With a median follow-up of 17.1 months, median neutrophil engraftment occurred at 18 (range 14–45) days, platelet engraftment at 30 (range 15–434) days, red blood cell transfusion independence at 35 (range 11–341) days, and platelet transfusion independence at 24 (range 10–312) days. Median hospital stay was 26 (range 14–86) days. Primary engraftment failure occurred in 1 (8.3%) patient. One (7.7%) patient developed veno-occlusive disease. Four (33.3%) patients experienced CMV reactivation, and 3 developed CMV disease requiring systemic therapy. Median post-transplant spleen size was 16.6 (range 12.2–25.2) cm, and 30% of patients achieved >50% spleen size reduction, with a median time of 114 (range 45–212) days, with none having a normal spleen at day 30 post-transplant but 2 (15%) patients having a normal spleen at day 100 post-transplant.
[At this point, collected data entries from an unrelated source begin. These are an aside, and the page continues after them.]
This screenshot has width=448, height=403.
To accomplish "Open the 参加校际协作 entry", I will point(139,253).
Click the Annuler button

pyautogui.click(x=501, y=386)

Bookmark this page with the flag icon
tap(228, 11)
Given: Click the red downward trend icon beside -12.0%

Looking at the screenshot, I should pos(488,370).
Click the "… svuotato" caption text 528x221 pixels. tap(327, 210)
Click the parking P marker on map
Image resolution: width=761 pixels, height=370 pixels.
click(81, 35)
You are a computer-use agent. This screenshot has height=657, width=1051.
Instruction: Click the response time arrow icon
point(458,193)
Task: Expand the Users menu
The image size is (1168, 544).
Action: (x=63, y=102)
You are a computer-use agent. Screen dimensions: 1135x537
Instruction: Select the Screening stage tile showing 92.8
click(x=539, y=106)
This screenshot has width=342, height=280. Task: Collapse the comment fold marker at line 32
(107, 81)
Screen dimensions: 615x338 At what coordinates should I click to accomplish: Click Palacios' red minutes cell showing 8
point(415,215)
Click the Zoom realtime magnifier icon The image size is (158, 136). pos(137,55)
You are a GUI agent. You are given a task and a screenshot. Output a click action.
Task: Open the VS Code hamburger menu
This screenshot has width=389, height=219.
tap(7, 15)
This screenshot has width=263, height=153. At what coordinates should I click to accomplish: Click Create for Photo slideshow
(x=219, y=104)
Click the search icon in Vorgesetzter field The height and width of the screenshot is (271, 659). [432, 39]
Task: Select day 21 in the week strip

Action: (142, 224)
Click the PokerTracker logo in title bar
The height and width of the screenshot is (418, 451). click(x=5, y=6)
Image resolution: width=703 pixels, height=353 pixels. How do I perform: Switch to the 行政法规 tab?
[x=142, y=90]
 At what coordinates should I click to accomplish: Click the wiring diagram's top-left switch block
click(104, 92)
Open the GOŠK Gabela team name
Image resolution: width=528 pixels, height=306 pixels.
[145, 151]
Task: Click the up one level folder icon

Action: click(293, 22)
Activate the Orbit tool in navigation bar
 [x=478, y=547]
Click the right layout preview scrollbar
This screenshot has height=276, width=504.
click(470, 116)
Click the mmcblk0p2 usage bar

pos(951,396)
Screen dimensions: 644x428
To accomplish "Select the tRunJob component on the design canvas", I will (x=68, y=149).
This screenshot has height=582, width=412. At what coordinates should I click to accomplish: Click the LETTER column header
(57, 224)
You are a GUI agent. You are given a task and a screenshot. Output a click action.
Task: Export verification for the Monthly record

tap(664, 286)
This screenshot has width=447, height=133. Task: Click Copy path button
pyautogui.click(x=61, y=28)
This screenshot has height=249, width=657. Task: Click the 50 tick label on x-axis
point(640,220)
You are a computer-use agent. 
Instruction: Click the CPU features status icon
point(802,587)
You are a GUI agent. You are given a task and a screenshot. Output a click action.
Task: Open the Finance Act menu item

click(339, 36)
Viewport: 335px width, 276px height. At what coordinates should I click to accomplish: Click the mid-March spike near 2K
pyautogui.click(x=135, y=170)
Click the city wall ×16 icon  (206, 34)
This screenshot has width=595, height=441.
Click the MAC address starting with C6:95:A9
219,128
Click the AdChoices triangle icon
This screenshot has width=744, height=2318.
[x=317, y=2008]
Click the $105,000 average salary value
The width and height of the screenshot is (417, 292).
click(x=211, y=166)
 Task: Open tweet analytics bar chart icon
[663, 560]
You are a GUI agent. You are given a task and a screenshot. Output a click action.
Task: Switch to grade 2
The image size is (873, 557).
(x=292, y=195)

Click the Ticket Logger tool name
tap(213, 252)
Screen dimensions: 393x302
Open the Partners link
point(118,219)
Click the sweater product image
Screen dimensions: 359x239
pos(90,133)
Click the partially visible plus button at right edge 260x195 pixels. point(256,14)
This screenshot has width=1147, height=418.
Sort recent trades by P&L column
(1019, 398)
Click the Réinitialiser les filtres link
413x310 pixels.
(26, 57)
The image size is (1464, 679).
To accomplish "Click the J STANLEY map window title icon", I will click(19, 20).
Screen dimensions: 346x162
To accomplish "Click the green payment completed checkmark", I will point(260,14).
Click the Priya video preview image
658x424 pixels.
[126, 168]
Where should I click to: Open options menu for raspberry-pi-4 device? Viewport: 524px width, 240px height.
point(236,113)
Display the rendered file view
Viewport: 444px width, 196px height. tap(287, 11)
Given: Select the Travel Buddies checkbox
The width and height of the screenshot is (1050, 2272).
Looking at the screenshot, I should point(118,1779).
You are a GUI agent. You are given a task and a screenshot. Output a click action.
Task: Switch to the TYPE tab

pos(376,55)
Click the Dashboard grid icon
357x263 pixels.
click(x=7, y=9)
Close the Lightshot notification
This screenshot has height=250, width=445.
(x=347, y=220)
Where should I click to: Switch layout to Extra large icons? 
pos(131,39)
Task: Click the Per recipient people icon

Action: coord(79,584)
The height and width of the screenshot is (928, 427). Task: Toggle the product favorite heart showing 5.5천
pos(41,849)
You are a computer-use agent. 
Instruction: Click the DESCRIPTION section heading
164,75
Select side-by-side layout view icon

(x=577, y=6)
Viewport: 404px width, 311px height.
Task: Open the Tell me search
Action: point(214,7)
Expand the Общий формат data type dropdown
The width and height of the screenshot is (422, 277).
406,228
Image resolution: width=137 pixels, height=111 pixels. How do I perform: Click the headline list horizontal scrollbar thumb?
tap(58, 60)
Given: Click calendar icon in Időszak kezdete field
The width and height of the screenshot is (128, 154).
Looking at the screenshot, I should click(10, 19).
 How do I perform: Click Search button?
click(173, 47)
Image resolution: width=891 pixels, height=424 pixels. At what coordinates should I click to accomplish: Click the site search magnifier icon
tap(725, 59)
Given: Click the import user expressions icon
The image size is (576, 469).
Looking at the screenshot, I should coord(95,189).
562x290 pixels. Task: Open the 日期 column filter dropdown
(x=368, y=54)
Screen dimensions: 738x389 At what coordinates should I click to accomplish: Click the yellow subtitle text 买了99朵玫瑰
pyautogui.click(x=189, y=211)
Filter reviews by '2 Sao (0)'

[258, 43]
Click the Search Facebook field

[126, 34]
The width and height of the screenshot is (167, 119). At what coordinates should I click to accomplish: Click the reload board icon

At 1 year, OS was 73.3% (95%CI, 51.5–100%), and PFS was 66% (95%CI, 44%–100%). The 1-year cumulative incidence of relapse was 7.6%, while 1-year NRM was 25.7%. Seven (53%) patients developed acute GVHD, with 1 patient experiencing grade III acute GVHD that progressed to sepsis and death at day 248 post-transplant. Two additional deaths occurred (graft failure=1, multiorgan failure=1). Two (15%) patients developed moderate chronic GVHD

Conclusion:

In this single-center cohort, SI pre-allo-HCT was feasible, tolerated, and associated with promising OS and PFS. Engraftment occurred in >90%, with one case of primary engraftment failure and most achieving transfusion independence within reasonable time frames. SI reduced spleen size in >30%, though acute GVHD was frequent. It remains uncertain whether the incidence and severity of GVHD may be influenced using TBI as part of the conditioning regimen (albeit reduced in intensity) in addition to splenic irradiation. Larger prospective studies are needed to clarify SI's impact on engraftment, transfusion dependence, GVHD, and outcomes in MF patients.